Groups advocating for China’s beleaguered Uyghur Muslim minority are using Monday’s announcement of US and international sanctions against Chinese officials to build momentum for further action against the Chinese government and those they see as complicit in its human rights abuses.
Two Washington-based organizations, Campaign for Uyghurs (CFU) and the self-proclaimed East Turkistan Government in Exile, welcomed the sanctions against Chinese government officials for their alleged connection to serious human rights abuses in the Xinjiang Uyghur Autonomous Region of western China. The sanctions were a concerted action by the United States, Canada, the United Kingdom and the European Union as the Joe Biden administration seeks to build an international coalition against Beijing.
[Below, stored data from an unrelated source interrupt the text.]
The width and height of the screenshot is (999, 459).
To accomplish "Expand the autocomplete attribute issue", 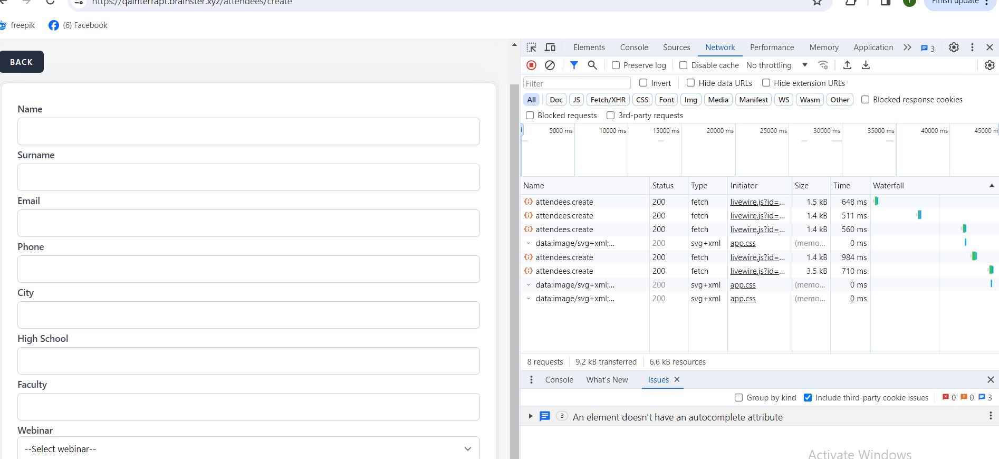I will point(531,417).
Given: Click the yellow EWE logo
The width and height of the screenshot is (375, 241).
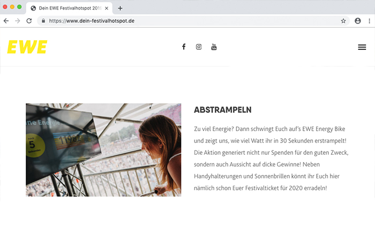Looking at the screenshot, I should point(27,47).
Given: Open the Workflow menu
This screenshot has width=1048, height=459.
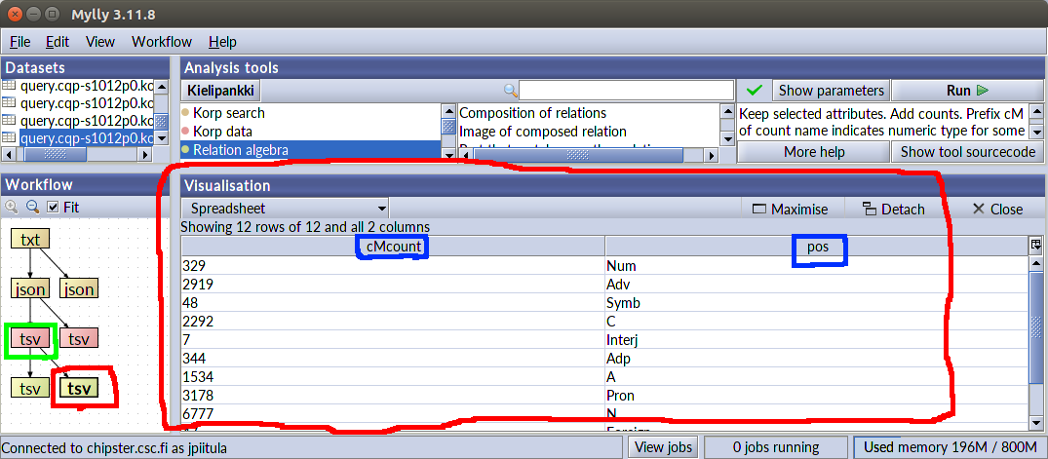Looking at the screenshot, I should [162, 42].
However, activists believe there are more steps to take.
“While sanctions are important, they’re not particularly effective unless they’re widely applied and coordinated with other actions,” Julie Millsap, the director of public affairs and advocacy at the Campaign for Uyghurs, told Foreign Lobby Report. “So we need to have more legislative efforts to address US complicity in this genocide and break ties with the Communist Party of China.”
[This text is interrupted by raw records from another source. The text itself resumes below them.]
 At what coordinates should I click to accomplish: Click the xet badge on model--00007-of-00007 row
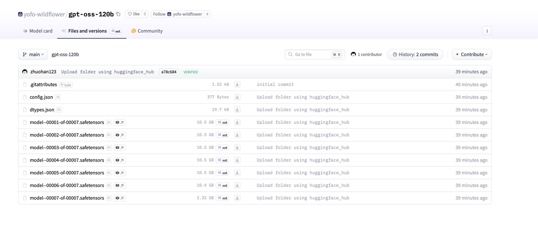click(x=223, y=198)
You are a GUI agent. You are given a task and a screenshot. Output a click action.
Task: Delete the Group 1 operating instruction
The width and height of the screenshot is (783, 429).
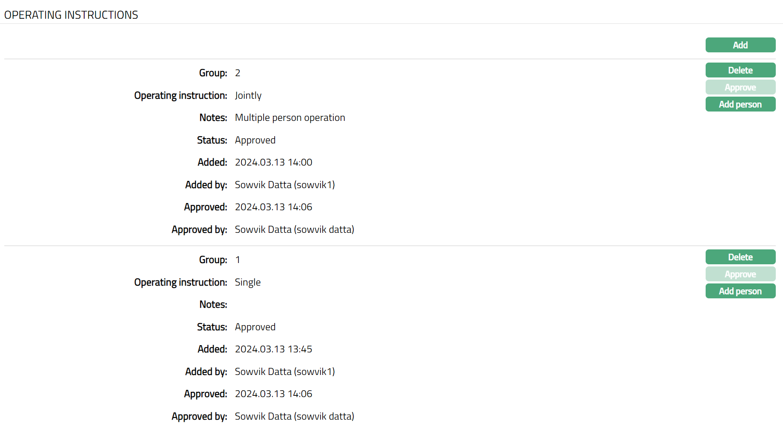(740, 257)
One priority for the group in the coming months is passage of the Uyghur Forced Labor Prevention Act in Congress. The bill from Rep. James McGovern (D-Mass.), which passed the House in September but died in the Senate, would prohibit imports from the Xinjiang region of China unless companies can prove they weren’t produced using forced labor. Major US companies with supply chains that touch the region, including Coca-Cola, Nike and Apple, have been lobbying to weaken the bill, the New York Times reported in November.
“With so many corporations that are profiting off of the Uyghur genocide,” Millsap said, “it is it is very unlikely that China will stop unless that type of economic pressure is applied.”
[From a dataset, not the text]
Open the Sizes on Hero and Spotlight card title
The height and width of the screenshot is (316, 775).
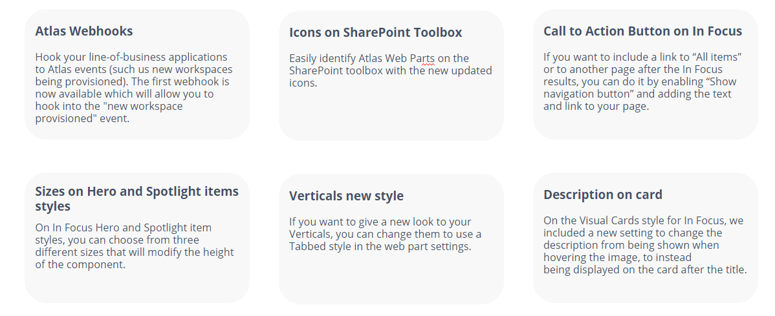tap(137, 198)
The East Turkistan Government in Exile, a group of indigenous Uyghurs and Kazakhs from Xinjiang who banded together in Washington in 2004, shared a similar outlook.
“While we are thankful for these actions, sanctions alone are not enough,” the group’s president, Canadian Uyghur politician Ghulam Osman Yaghma, said in a statement. “We urge Canada, the EU, UK, and the US to boycott the Beijing 2022 Olympics, grant priority refugee status for Uyghurs and others fleeing the genocide, and bring the plight of East Turkistan to the agenda of the UN Security Council.”
A US Olympic boycott faces long odds, however. As of today a resolution from Rep. Michael Waltz (R-Fla.) urging such a move had garnered just 16 co-sponsors. Meanwhile White House press secretary Jen Psaki said last month that the administration would look for guidance from the U.S. Olympic Committee, which opposes boycotts.
Monday’s action targeted Wang Junzheng, the secretary of the Party Committee of the paramilitary Xinjiang Production and Construction Corps, and Chen Mingguo, director of the Xinjiang Public Security Bureau. They are accused of connections to “serious human rights abuses against ethnic minorities in Xinjiang, which reportedly includes arbitrary detention and severe physical abuse,” according to a Treasury Department press release.
“We underline the importance of transparency and accountability and call on China to grant the international community, including independent investigators from the United Nations, journalists, and foreign diplomats, unhindered access to Xinjiang,” Secretary of State Antony Blinken said in a statement. “We will continue to stand together to shine a spotlight on China’s human rights violations. We stand united and call for justice for those suffering in Xinjiang.”